_INSTRUCTION_
Copy every line of the material below exactly as it appears, with nothing added or left out.

_RECORDS SUPPLIED_

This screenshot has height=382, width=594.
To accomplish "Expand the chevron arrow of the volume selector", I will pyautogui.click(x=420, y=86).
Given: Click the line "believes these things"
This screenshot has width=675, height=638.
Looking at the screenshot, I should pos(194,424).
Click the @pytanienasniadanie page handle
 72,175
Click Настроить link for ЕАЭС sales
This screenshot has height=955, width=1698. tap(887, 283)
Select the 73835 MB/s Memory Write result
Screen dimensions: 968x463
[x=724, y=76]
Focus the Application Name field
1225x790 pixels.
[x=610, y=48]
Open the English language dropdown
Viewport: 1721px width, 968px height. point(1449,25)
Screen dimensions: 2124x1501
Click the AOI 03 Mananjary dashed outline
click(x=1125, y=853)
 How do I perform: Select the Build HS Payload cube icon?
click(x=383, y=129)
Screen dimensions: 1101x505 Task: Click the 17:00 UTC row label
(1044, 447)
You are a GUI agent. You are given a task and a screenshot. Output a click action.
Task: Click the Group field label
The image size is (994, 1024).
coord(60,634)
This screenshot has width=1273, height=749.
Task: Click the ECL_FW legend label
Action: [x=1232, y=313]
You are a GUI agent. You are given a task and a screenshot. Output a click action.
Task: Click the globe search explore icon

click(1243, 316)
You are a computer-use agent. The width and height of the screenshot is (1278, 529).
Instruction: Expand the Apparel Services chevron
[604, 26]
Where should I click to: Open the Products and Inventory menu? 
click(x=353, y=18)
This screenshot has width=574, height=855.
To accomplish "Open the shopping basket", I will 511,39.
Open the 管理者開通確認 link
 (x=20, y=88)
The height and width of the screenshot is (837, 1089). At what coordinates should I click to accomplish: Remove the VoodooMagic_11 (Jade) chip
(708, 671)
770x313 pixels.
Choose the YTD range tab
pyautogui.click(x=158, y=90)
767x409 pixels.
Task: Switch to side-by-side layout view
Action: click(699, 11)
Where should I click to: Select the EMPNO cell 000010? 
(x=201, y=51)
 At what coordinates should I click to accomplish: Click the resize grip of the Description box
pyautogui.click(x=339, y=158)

_EXERCISE RESPONSE_
This screenshot has height=382, width=594.
To accomplish "Expand the chevron arrow of the volume selector", I will pyautogui.click(x=420, y=86).
Given: Click the line "believes these things"
This screenshot has width=675, height=638.
Looking at the screenshot, I should pos(194,424).
Click the @pytanienasniadanie page handle
 72,175
Click Настроить link for ЕАЭС sales
This screenshot has height=955, width=1698. tap(887, 283)
Select the 73835 MB/s Memory Write result
Screen dimensions: 968x463
[x=724, y=76]
Focus the Application Name field
1225x790 pixels.
[x=610, y=48]
Open the English language dropdown
Viewport: 1721px width, 968px height. point(1449,25)
Screen dimensions: 2124x1501
Click the AOI 03 Mananjary dashed outline
click(x=1125, y=853)
 How do I perform: Select the Build HS Payload cube icon?
click(x=383, y=129)
Screen dimensions: 1101x505 Task: Click the 17:00 UTC row label
(1044, 447)
You are a GUI agent. You are given a task and a screenshot. Output a click action.
Task: Click the Group field label
The image size is (994, 1024).
coord(60,634)
This screenshot has width=1273, height=749.
Task: Click the ECL_FW legend label
Action: [x=1232, y=313]
You are a GUI agent. You are given a task and a screenshot. Output a click action.
Task: Click the globe search explore icon

click(1243, 316)
You are a computer-use agent. The width and height of the screenshot is (1278, 529).
Instruction: Expand the Apparel Services chevron
[604, 26]
Where should I click to: Open the Products and Inventory menu? 
click(x=353, y=18)
This screenshot has width=574, height=855.
To accomplish "Open the shopping basket", I will 511,39.
Open the 管理者開通確認 link
 (x=20, y=88)
The height and width of the screenshot is (837, 1089). At what coordinates should I click to accomplish: Remove the VoodooMagic_11 (Jade) chip
(708, 671)
770x313 pixels.
Choose the YTD range tab
pyautogui.click(x=158, y=90)
767x409 pixels.
Task: Switch to side-by-side layout view
Action: click(699, 11)
Where should I click to: Select the EMPNO cell 000010? 
(x=201, y=51)
 At what coordinates should I click to accomplish: Click the resize grip of the Description box
pyautogui.click(x=339, y=158)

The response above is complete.